Problem details. Without altering a single character, set down all of the data below.

Supplied entries.
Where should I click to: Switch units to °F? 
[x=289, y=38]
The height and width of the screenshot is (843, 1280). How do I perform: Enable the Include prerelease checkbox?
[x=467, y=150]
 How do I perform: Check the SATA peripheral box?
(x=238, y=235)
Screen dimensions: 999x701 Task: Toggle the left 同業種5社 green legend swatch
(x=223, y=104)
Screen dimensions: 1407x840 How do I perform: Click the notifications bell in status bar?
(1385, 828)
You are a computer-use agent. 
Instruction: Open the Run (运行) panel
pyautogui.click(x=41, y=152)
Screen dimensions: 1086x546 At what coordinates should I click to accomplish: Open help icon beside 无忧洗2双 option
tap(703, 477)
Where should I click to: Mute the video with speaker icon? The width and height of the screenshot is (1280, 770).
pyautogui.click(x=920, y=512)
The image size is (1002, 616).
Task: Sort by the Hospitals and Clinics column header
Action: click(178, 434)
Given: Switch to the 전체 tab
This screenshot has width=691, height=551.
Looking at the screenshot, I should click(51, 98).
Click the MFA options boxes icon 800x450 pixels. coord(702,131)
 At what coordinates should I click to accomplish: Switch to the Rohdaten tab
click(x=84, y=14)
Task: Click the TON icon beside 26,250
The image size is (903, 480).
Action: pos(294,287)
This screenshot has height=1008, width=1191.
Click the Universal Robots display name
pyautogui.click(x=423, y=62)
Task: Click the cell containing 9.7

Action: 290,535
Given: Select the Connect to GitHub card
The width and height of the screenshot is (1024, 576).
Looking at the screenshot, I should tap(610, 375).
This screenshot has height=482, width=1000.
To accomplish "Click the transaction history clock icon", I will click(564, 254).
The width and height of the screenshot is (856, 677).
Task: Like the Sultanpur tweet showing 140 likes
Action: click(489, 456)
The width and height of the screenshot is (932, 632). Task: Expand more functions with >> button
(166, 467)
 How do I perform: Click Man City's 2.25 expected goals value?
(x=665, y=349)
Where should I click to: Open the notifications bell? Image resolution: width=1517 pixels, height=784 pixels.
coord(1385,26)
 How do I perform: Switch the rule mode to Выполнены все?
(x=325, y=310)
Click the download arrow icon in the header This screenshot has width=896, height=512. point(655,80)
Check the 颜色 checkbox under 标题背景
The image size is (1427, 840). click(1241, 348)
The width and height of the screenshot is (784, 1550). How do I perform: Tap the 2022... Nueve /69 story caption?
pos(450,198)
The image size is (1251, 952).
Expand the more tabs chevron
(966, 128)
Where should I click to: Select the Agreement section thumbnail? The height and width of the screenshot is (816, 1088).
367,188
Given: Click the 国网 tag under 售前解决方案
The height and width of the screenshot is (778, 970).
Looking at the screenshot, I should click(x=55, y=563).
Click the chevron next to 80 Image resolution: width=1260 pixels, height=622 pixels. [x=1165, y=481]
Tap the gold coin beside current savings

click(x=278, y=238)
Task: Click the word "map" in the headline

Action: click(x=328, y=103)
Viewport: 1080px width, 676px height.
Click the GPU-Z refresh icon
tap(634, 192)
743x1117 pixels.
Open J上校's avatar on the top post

Task result.
Where should I click to: Switch units to °F? 
[x=289, y=38]
The height and width of the screenshot is (843, 1280). How do I perform: Enable the Include prerelease checkbox?
[x=467, y=150]
 How do I perform: Check the SATA peripheral box?
(x=238, y=235)
Screen dimensions: 999x701 Task: Toggle the left 同業種5社 green legend swatch
(x=223, y=104)
Screen dimensions: 1407x840 How do I perform: Click the notifications bell in status bar?
(1385, 828)
You are a computer-use agent. 
Instruction: Open the Run (运行) panel
pyautogui.click(x=41, y=152)
Screen dimensions: 1086x546 At what coordinates should I click to accomplish: Open help icon beside 无忧洗2双 option
tap(703, 477)
Where should I click to: Mute the video with speaker icon? The width and height of the screenshot is (1280, 770).
pyautogui.click(x=920, y=512)
The image size is (1002, 616).
Task: Sort by the Hospitals and Clinics column header
Action: click(178, 434)
Given: Switch to the 전체 tab
This screenshot has width=691, height=551.
Looking at the screenshot, I should click(51, 98).
Click the MFA options boxes icon 800x450 pixels. coord(702,131)
 At what coordinates should I click to accomplish: Switch to the Rohdaten tab
click(x=84, y=14)
Task: Click the TON icon beside 26,250
The image size is (903, 480).
Action: pos(294,287)
This screenshot has height=1008, width=1191.
Click the Universal Robots display name
pyautogui.click(x=423, y=62)
Task: Click the cell containing 9.7

Action: 290,535
Given: Select the Connect to GitHub card
The width and height of the screenshot is (1024, 576).
Looking at the screenshot, I should tap(610, 375).
This screenshot has height=482, width=1000.
To accomplish "Click the transaction history clock icon", I will click(564, 254).
The width and height of the screenshot is (856, 677).
Task: Like the Sultanpur tweet showing 140 likes
Action: click(489, 456)
The width and height of the screenshot is (932, 632). Task: Expand more functions with >> button
(166, 467)
 How do I perform: Click Man City's 2.25 expected goals value?
(x=665, y=349)
Where should I click to: Open the notifications bell? Image resolution: width=1517 pixels, height=784 pixels.
coord(1385,26)
 How do I perform: Switch the rule mode to Выполнены все?
(x=325, y=310)
Click the download arrow icon in the header This screenshot has width=896, height=512. point(655,80)
Check the 颜色 checkbox under 标题背景
The image size is (1427, 840). click(1241, 348)
The width and height of the screenshot is (784, 1550). How do I perform: Tap the 2022... Nueve /69 story caption?
pos(450,198)
The image size is (1251, 952).
Expand the more tabs chevron
(966, 128)
Where should I click to: Select the Agreement section thumbnail? The height and width of the screenshot is (816, 1088).
367,188
Given: Click the 国网 tag under 售前解决方案
The height and width of the screenshot is (778, 970).
Looking at the screenshot, I should click(x=55, y=563).
Click the chevron next to 80 Image resolution: width=1260 pixels, height=622 pixels. [x=1165, y=481]
Tap the gold coin beside current savings

click(x=278, y=238)
Task: Click the word "map" in the headline

Action: click(x=328, y=103)
Viewport: 1080px width, 676px height.
Click the GPU-Z refresh icon
tap(634, 192)
743x1117 pixels.
Open J上校's avatar on the top post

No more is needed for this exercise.